**Selected excerpt**
[
https://issues.apache.org/jira/browse/HDFS-9668?page=com.atlassian.jira.plugin.system.issuetabpanels:comment-tabpanel&focusedCommentId=15436247#comment-15436247
]
Jingcheng Du commented on HDFS-9668:
------------------------------------
Thanks a lot for the comments! [~eddyxu]
bq. AutoCloseableLock acquireDatasetLock(boolean readLock);. Would it be more
clear to split it into two methods acquireReadLock() and acquireWriteLock().
From the caller aspect, it makes the code self explained.
I defined the APIs in the way of HDFS-10682. Yes, I can split it to two
methods. Do you think we should retain the method acquireDatasetLock() which
has no parameters?
bq. In FsDatasetImpl#getStoredBlock(). Could you explain what does blockOpLock
protect? IMO, datasetReadLock does not need to proecte findMetadataFile() and
parseGenerationStamp(). What if we do the following:
I tried to replace the old locks with new locks directly to avoid potential
issues and concerns in reviews:) and plan to do more refinements step by step
according to comments. You are right, we can move the file parsing operations
out of the lock scope. I will do that in the next patch.

**Entries provided**
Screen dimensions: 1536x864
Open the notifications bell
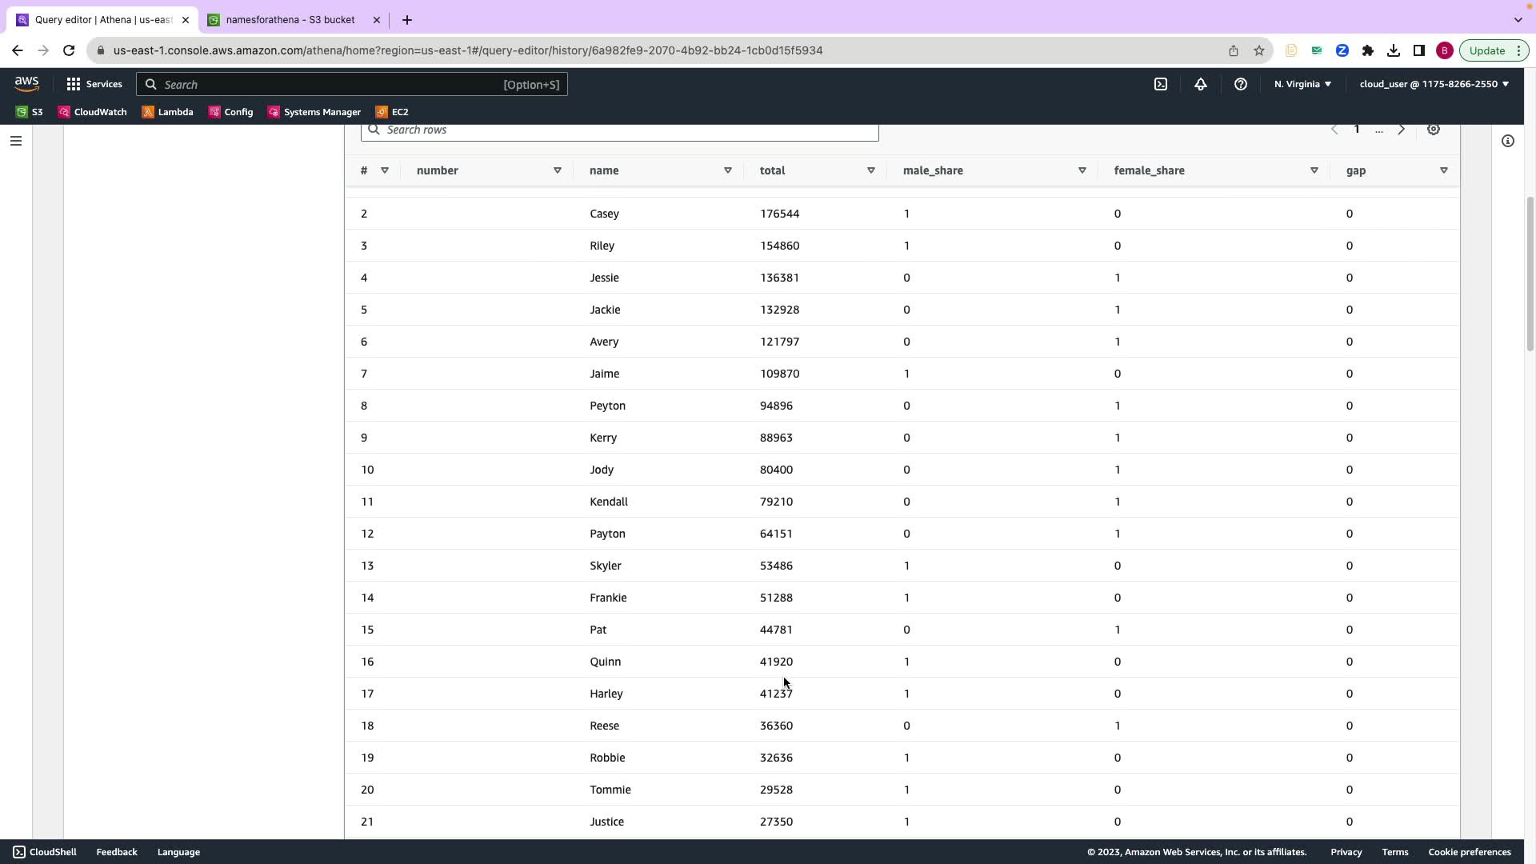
==
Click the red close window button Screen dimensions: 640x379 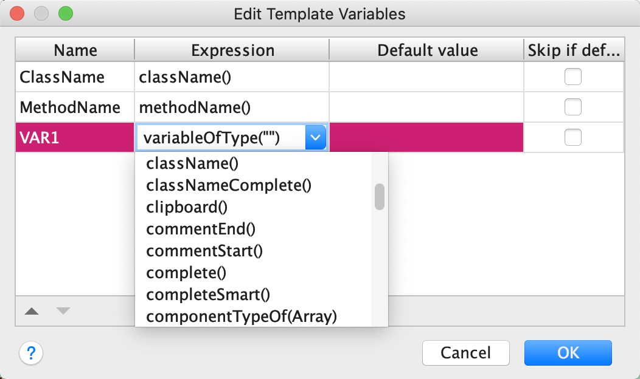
==
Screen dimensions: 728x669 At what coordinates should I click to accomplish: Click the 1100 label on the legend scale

**Exercise requirements**
1) In the HDFS-9668 comment, condense the paragraph beginning "I tried to replace the old locks" into a shorter version that keeps its main facts.
2) From the HDFS-9668 comment, reproduce the passage that begins at the words "bq. In FsDatasetImpl#getStoredBlock()." and stops after "the next patch.".

**Solutions to the tasks**
1) I swapped the old locks directly for new ones to avoid potential issues and review concerns, and I plan further step-by-step refinements based on comments. The file parsing operations can move out of the lock scope, and the next patch will do that.

2)
bq. In FsDatasetImpl#getStoredBlock(). Could you explain what does blockOpLock
protect? IMO, datasetReadLock does not need to proecte findMetadataFile() and
parseGenerationStamp(). What if we do the following:
I tried to replace the old locks with new locks directly to avoid potential
issues and concerns in reviews:) and plan to do more refinements step by step
according to comments. You are right, we can move the file parsing operations
out of the lock scope. I will do that in the next patch.